◆ Task brief ◆
Please return the whole listing. Keep each line exactly the same.

◆ Records shown ◆
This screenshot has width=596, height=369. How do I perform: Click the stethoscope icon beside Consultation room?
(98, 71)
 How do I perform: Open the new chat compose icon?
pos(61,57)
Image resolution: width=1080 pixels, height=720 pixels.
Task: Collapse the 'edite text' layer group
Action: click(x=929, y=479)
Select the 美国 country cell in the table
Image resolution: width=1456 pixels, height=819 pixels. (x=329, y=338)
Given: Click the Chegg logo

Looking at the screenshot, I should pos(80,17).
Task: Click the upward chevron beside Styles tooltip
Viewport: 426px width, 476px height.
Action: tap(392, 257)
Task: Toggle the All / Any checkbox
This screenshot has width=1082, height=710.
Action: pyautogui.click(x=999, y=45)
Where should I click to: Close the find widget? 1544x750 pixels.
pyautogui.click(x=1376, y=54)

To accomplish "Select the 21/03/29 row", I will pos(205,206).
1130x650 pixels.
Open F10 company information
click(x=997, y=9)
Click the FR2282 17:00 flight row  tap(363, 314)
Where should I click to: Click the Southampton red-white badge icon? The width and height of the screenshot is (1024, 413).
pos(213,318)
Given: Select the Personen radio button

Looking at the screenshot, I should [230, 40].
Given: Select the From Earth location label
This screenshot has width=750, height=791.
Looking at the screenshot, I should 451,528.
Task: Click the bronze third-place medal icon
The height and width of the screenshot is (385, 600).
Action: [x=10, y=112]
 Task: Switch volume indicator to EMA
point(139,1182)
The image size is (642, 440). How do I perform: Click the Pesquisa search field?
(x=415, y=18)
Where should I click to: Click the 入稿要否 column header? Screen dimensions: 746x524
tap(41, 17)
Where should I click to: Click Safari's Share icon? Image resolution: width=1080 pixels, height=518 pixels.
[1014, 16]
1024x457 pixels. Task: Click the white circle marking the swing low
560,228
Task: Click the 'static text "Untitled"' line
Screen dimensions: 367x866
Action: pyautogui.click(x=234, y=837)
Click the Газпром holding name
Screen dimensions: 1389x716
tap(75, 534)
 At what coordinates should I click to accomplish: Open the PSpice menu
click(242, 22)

◆ Task answer ◆
This screenshot has width=596, height=369. How do I perform: Click the stethoscope icon beside Consultation room?
(98, 71)
 How do I perform: Open the new chat compose icon?
pos(61,57)
Image resolution: width=1080 pixels, height=720 pixels.
Task: Collapse the 'edite text' layer group
Action: click(x=929, y=479)
Select the 美国 country cell in the table
Image resolution: width=1456 pixels, height=819 pixels. (x=329, y=338)
Given: Click the Chegg logo

Looking at the screenshot, I should pos(80,17).
Task: Click the upward chevron beside Styles tooltip
Viewport: 426px width, 476px height.
Action: tap(392, 257)
Task: Toggle the All / Any checkbox
This screenshot has width=1082, height=710.
Action: pyautogui.click(x=999, y=45)
Where should I click to: Close the find widget? 1544x750 pixels.
pyautogui.click(x=1376, y=54)

To accomplish "Select the 21/03/29 row", I will pos(205,206).
1130x650 pixels.
Open F10 company information
click(x=997, y=9)
Click the FR2282 17:00 flight row  tap(363, 314)
Where should I click to: Click the Southampton red-white badge icon? The width and height of the screenshot is (1024, 413).
pos(213,318)
Given: Select the Personen radio button

Looking at the screenshot, I should [230, 40].
Given: Select the From Earth location label
This screenshot has width=750, height=791.
Looking at the screenshot, I should 451,528.
Task: Click the bronze third-place medal icon
The height and width of the screenshot is (385, 600).
Action: [x=10, y=112]
 Task: Switch volume indicator to EMA
point(139,1182)
The image size is (642, 440). How do I perform: Click the Pesquisa search field?
(x=415, y=18)
Where should I click to: Click the 入稿要否 column header? Screen dimensions: 746x524
tap(41, 17)
Where should I click to: Click Safari's Share icon? Image resolution: width=1080 pixels, height=518 pixels.
[1014, 16]
1024x457 pixels. Task: Click the white circle marking the swing low
560,228
Task: Click the 'static text "Untitled"' line
Screen dimensions: 367x866
Action: pyautogui.click(x=234, y=837)
Click the Газпром holding name
Screen dimensions: 1389x716
tap(75, 534)
 At what coordinates should I click to accomplish: Open the PSpice menu
click(242, 22)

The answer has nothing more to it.